• _Instructions for the task_
Write out every line exactly, from the start of the records below to the line with "You are a computer-use", and stop there. Don't write out the pictures.

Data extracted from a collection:
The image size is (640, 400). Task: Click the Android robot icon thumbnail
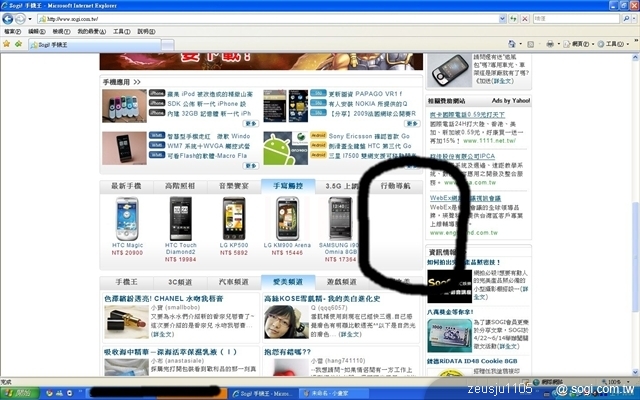pyautogui.click(x=275, y=149)
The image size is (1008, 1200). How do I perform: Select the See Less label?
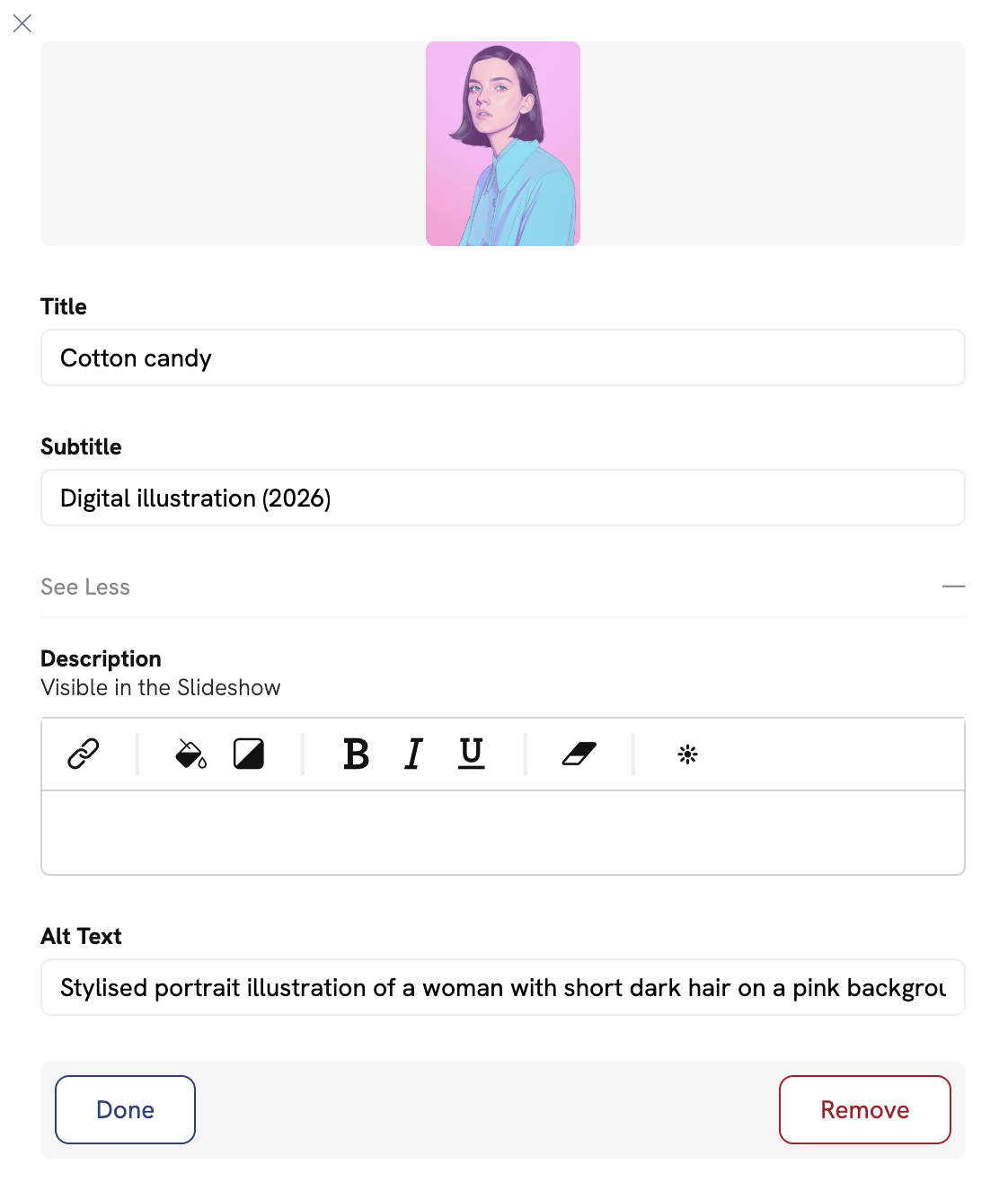tap(84, 587)
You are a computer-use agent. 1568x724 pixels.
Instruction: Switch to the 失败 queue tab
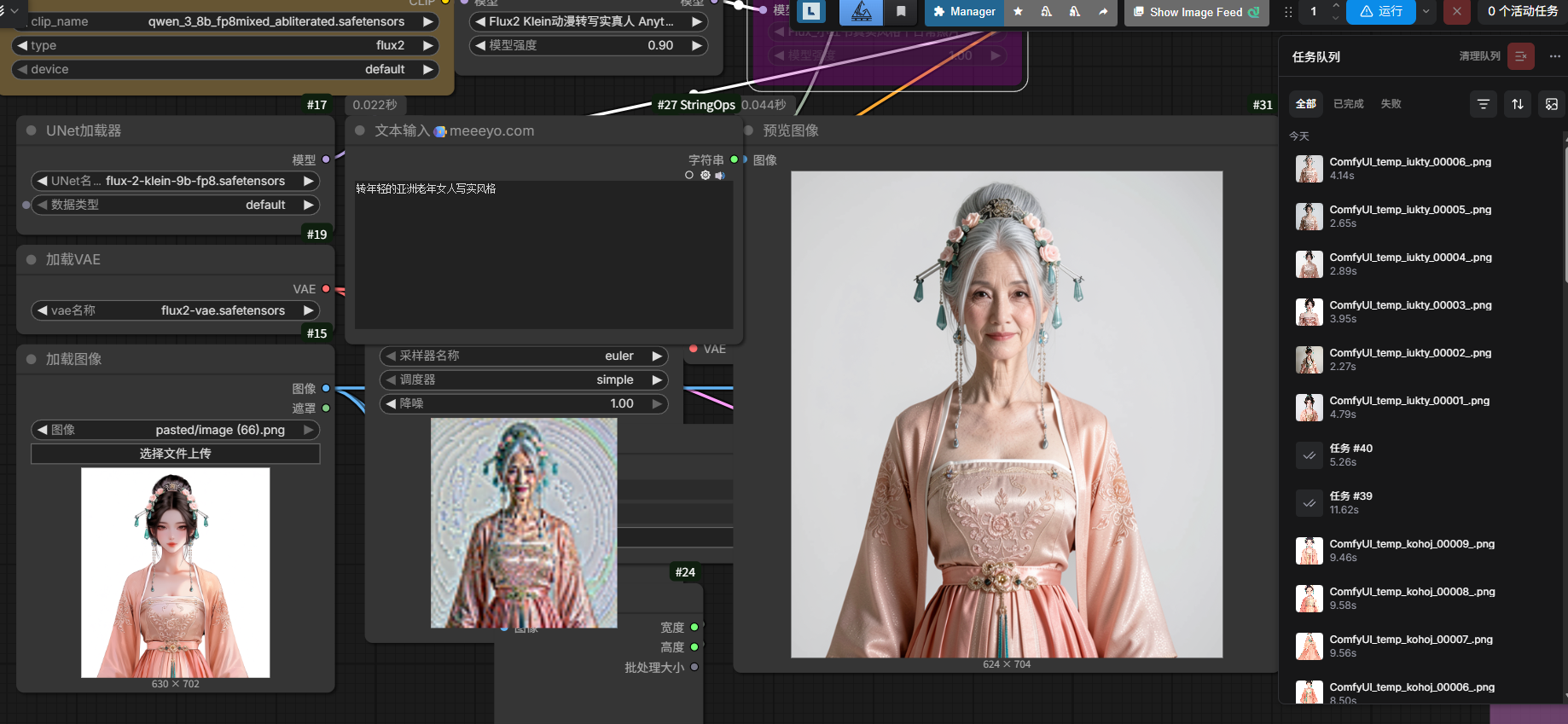tap(1391, 104)
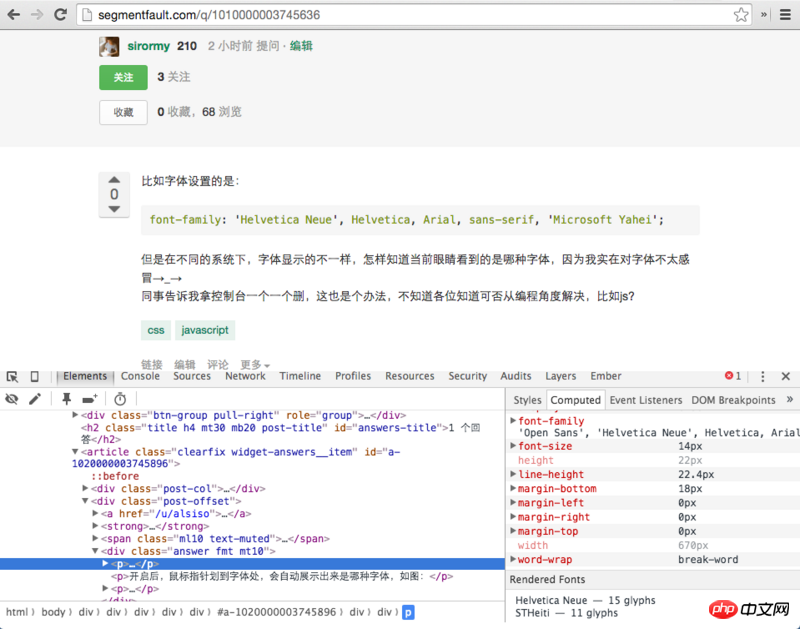Toggle element hide eye icon in Elements toolbar

click(x=12, y=399)
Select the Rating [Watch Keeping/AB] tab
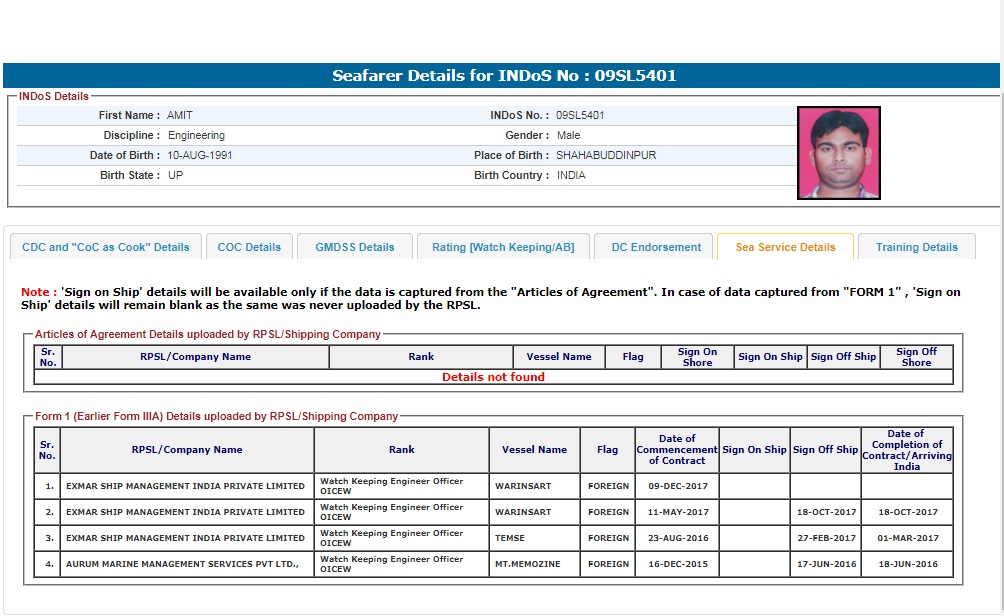Viewport: 1004px width, 616px height. pyautogui.click(x=503, y=247)
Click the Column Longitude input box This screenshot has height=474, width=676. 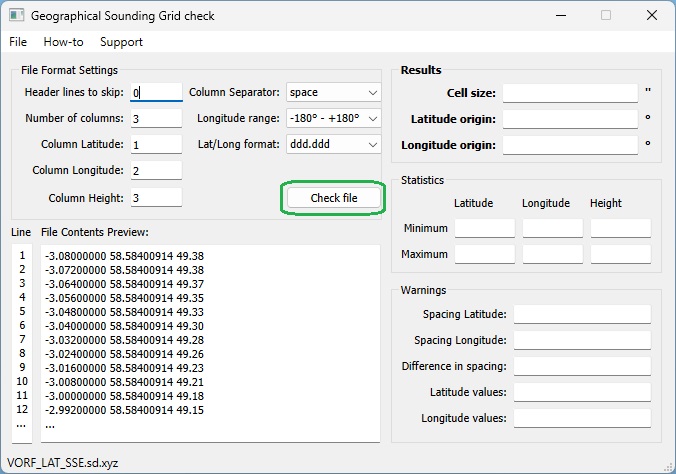156,171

• _Exercise answer_
The image size is (640, 400). Task: Click the Android robot icon thumbnail
pyautogui.click(x=275, y=149)
The image size is (1008, 1200). How do I perform: Select the See Less label?
tap(84, 587)
You are a computer-use agent. 1568x724 pixels.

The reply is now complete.